Directions — Revise the records below by replacing every occurrence of "Where should I click to" with "Where do I click to", and reproduce all the lines with nothing else changed.
******************************
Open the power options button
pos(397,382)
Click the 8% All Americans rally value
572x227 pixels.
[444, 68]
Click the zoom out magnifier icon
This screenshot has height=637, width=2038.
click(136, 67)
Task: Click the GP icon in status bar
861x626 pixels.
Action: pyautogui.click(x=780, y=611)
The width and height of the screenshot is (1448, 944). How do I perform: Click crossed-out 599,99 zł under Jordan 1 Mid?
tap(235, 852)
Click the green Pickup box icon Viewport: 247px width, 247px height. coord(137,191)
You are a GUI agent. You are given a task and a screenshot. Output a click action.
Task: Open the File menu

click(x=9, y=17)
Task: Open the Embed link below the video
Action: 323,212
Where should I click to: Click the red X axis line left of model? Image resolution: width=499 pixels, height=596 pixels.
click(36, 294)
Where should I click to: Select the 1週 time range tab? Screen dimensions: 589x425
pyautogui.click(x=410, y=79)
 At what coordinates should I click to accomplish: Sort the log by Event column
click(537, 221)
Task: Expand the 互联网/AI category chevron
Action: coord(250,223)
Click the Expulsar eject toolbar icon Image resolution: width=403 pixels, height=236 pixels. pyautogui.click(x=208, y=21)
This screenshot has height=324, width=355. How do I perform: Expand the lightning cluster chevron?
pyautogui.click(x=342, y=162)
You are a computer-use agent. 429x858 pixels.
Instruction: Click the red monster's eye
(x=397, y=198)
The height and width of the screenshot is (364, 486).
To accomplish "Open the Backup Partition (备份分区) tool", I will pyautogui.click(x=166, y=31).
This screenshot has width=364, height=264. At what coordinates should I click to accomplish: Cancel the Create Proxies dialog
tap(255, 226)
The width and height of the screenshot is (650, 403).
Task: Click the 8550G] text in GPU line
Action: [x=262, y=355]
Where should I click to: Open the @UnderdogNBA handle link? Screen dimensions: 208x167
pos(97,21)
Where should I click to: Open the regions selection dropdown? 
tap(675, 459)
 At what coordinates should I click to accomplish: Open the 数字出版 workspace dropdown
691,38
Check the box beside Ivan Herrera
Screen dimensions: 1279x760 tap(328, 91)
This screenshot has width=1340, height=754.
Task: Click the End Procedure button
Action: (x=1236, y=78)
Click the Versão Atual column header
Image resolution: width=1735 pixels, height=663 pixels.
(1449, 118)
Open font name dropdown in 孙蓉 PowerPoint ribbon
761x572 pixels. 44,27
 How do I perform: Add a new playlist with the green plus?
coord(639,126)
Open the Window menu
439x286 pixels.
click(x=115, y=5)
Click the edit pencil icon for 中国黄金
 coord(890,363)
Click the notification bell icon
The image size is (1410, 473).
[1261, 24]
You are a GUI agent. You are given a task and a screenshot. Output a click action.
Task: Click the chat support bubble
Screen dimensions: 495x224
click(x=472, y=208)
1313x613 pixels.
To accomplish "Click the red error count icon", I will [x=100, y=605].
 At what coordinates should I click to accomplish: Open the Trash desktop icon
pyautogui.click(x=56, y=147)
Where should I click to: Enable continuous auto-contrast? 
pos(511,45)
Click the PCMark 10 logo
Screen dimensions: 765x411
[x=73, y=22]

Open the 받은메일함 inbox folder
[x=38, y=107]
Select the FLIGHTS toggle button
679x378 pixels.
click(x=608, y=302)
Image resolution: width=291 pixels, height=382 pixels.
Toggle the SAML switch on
******************************
Written response —
Open the power options button
pos(397,382)
Click the 8% All Americans rally value
572x227 pixels.
[444, 68]
Click the zoom out magnifier icon
This screenshot has height=637, width=2038.
click(136, 67)
Task: Click the GP icon in status bar
861x626 pixels.
Action: pyautogui.click(x=780, y=611)
The width and height of the screenshot is (1448, 944). How do I perform: Click crossed-out 599,99 zł under Jordan 1 Mid?
tap(235, 852)
Click the green Pickup box icon Viewport: 247px width, 247px height. coord(137,191)
You are a GUI agent. You are given a task and a screenshot. Output a click action.
Task: Open the File menu

click(x=9, y=17)
Task: Open the Embed link below the video
Action: 323,212
Where do I click to: Click the red X axis line left of model? Image resolution: width=499 pixels, height=596 pixels.
click(36, 294)
Where do I click to: Select the 1週 time range tab? Screen dimensions: 589x425
pyautogui.click(x=410, y=79)
 At what coordinates should I click to accomplish: Sort the log by Event column
click(537, 221)
Task: Expand the 互联网/AI category chevron
Action: coord(250,223)
Click the Expulsar eject toolbar icon Image resolution: width=403 pixels, height=236 pixels. pyautogui.click(x=208, y=21)
This screenshot has height=324, width=355. How do I perform: Expand the lightning cluster chevron?
pyautogui.click(x=342, y=162)
You are a computer-use agent. 429x858 pixels.
Instruction: Click the red monster's eye
(x=397, y=198)
The height and width of the screenshot is (364, 486).
To accomplish "Open the Backup Partition (备份分区) tool", I will pyautogui.click(x=166, y=31).
This screenshot has width=364, height=264. At what coordinates should I click to accomplish: Cancel the Create Proxies dialog
tap(255, 226)
The width and height of the screenshot is (650, 403).
Task: Click the 8550G] text in GPU line
Action: [x=262, y=355]
Where do I click to: Open the @UnderdogNBA handle link? Screen dimensions: 208x167
pos(97,21)
Where do I click to: Open the regions selection dropdown? 
tap(675, 459)
 At what coordinates should I click to accomplish: Open the 数字出版 workspace dropdown
691,38
Check the box beside Ivan Herrera
Screen dimensions: 1279x760 tap(328, 91)
This screenshot has width=1340, height=754.
Task: Click the End Procedure button
Action: (x=1236, y=78)
Click the Versão Atual column header
Image resolution: width=1735 pixels, height=663 pixels.
(1449, 118)
Open font name dropdown in 孙蓉 PowerPoint ribbon
761x572 pixels. 44,27
 How do I perform: Add a new playlist with the green plus?
coord(639,126)
Open the Window menu
439x286 pixels.
click(x=115, y=5)
Click the edit pencil icon for 中国黄金
 coord(890,363)
Click the notification bell icon
The image size is (1410, 473).
[1261, 24]
You are a GUI agent. You are given a task and a screenshot. Output a click action.
Task: Click the chat support bubble
Screen dimensions: 495x224
click(x=472, y=208)
1313x613 pixels.
To accomplish "Click the red error count icon", I will [x=100, y=605].
 At what coordinates should I click to accomplish: Open the Trash desktop icon
pyautogui.click(x=56, y=147)
Where do I click to: Enable continuous auto-contrast? 
pos(511,45)
Click the PCMark 10 logo
Screen dimensions: 765x411
[x=73, y=22]

Open the 받은메일함 inbox folder
[x=38, y=107]
Select the FLIGHTS toggle button
679x378 pixels.
click(x=608, y=302)
Image resolution: width=291 pixels, height=382 pixels.
Toggle the SAML switch on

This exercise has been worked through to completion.